16–21 Sept 2018
CERN
Europe/Zurich timezone

Re-acceleration of Rare Isotope Beams at Heavy-Ion Fragmentation Facilities

20 Sept 2018, 11:00
30m
500/1-001 - Main Auditorium (CERN)

500/1-001 - Main Auditorium

CERN

400
Show room on map
Invited Ion guide, gas catcher, and beam manipulation techniques Session 12 - Ion guide, gas catcher, and beam manipulation techniques

Speaker

Dr Antonio Villari (Facility for Rare Isotope Brams )

Description

Heavy-ion fragmentation facilities provide a wide range of rare isotope beams of most chemical elements, as the in-flight production is fast and chemistry independent. Rare isotopes are delivered at half the speed of light are used for a wide set of nuclear science experiments.
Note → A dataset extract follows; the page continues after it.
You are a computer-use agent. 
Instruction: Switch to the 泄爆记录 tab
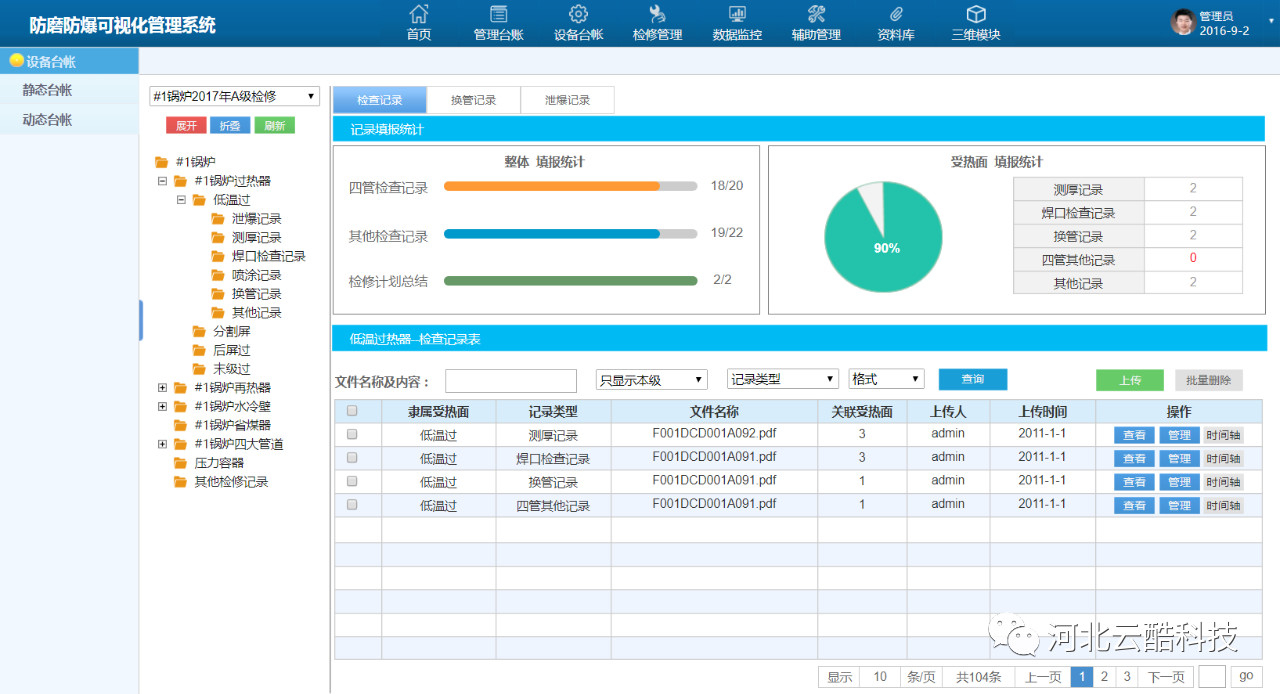pos(567,100)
In order to leverage the advantages of the production mechanism for experiments that require lower energies and high-quality beams, beam stopping and reacceleration needs to be employed. The first re-acceleration system at a heavy-ion fragmentation facility in the world is ReA3 at the National Superconducting Cyclotron Laboratory (NSCL) at Michigan State University. Beams of rare isotopes are produced and separated in-flight in NSCL’s Coupled Cyclotron Facility (CCF) at energies of typically 100 MeV/U and subsequently stopped in a gas cell. The rare isotopes are then continuously extracted as 1+ ions and transported into a beam cooler and buncher, followed by a charge breeder based on an Electron Beam Ion Trap (EBIT). In the charge breeder, the ions are ionized to a charge state suitable for acceleration in a superconducting radiofrequency (SRF) linac and then extracted in a pulsed mode and mass analyzed. The extracted beam is bunched to 80.5 MHz and then accelerated to energies ranging from 300 keV/u up to 6 MeV/u, depending on their charge-to-mass ratio. This contribution will present the state of art of this technique, advantages and disadvantages, results obtained so far and discuss developments.